## What is being asked:
Please say how many lines in the records below contain the word "will". Give the number and nothing more.
BEGIN Task material
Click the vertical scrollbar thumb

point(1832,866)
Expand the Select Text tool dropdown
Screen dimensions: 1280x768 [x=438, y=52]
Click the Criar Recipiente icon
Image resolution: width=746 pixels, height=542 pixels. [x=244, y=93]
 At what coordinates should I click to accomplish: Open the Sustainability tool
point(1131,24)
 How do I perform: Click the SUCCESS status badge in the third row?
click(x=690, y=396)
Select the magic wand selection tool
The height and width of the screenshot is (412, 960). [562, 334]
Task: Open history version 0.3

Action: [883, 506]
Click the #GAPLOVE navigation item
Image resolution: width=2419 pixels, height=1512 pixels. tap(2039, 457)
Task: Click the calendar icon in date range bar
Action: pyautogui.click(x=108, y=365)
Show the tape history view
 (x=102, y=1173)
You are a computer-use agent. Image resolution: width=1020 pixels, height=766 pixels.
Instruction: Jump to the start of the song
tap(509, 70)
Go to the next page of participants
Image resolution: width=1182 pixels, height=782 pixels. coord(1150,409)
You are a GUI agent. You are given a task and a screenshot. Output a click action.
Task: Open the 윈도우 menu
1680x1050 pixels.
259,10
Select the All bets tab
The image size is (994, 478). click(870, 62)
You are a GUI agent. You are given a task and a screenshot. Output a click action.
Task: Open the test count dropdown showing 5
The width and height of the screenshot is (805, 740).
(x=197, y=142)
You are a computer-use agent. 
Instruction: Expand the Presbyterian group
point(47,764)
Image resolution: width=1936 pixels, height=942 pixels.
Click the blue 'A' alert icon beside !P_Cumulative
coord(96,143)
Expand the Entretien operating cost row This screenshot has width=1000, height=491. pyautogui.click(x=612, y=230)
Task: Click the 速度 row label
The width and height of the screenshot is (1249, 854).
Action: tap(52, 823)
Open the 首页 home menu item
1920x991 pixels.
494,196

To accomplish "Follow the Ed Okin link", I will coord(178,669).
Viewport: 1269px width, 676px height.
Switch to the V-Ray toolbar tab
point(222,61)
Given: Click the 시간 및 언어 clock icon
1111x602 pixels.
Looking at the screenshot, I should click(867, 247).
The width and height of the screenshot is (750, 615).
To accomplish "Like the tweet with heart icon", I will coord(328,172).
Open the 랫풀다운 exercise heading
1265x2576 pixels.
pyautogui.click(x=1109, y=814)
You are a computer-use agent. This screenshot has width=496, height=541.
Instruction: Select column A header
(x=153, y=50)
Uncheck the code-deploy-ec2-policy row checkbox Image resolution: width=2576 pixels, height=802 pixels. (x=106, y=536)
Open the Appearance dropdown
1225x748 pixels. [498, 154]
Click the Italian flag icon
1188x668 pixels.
END Task material
## Written answer:
2